* [PASSAGE SHOWN]:
────────────────

OPI Admissions Eligibility

Classroom Reading and Peer Learning

OPI analytic candidates learn within and across a cohort of peers. The academic year consists of three trimesters, meeting on Fridays from 12:15-5:15 pm from September to June. Our curriculum is organized across four years of coursework devoted to the following five areas:

  1. Theory
  2. Psychopathology
  3. Development
  4. Theory of Technique
  5. Continuous Case Conference

Didactics are designed to be an active, adult learning experience rooted in practical, accessible clinical experience. Candidates present their work in continuous case conferences, prioritizing collegial and respectful linkages to current course readings. After completion of the four-year didactic curriculum, candidates continue to attend continuous case conferences until graduation to share their developing work as an analyst-in-training with colleagues.

One's Own Psychoanalysis

The cornerstone of training is one's own psychoanalysis. OPI aims to allow each candidate to create an immersive experience that fosters an understanding of unconscious forces, emotional growth, and curiosity with their analyst. The experience of each candidate's analytic process provides an essential reference for integrating theory, method, and technique as a developing psychoanalyst. OPI deeply respects and prioritizes the confidentiality and added dynamics of each candidate's training analysis.

────────────────

* [DATA PROVIDED]:
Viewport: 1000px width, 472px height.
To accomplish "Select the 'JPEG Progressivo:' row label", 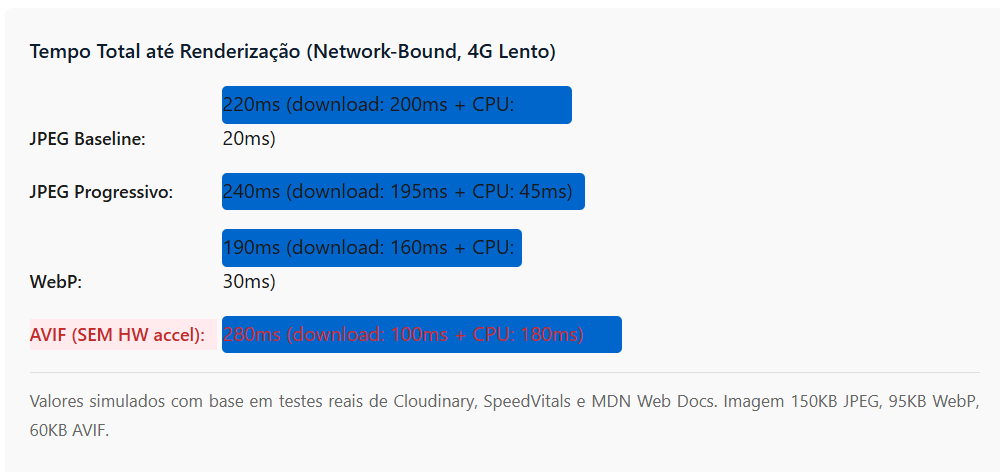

────────────────

* [WHAT YOU NEED TO DO]:
A - According to the OPI training passage, on what day and during what hours do classes meet?
B - Proceed with the OPI training passage, starting after its last sentence.
The data above are unrelated to the OPI training passage.

* [ANSWERS TO THIS EXERCISE]:
A - Fridays from 12:15 to 5:15 pm.

B -
Please see our list of Training and Supervising Analysts. Candidates are encouraged to interview and consider different analysts for their training analyst.

OPI recommends that a training analysis, meeting four or five times per week, begin as soon as feasible after candidates are accepted into training. Training analyses are expected to have started before the candidate's first classes in the Fall of the first year of training.

Supervised Clinical Work

Clinical supervision provides a wonderful opportunity to deeply consider one's approach to developing as an analyst-in-training. Candidates are encouraged to have as many concurrent cases as possible and to work with three or more supervising analysts. 

Graduation requires supervised psychoanalytic treatment for at least three adults developing a clear psychoanalytic process. Training cases should provide a diverse and complementary opportunity to practice and learn psychoanalysis.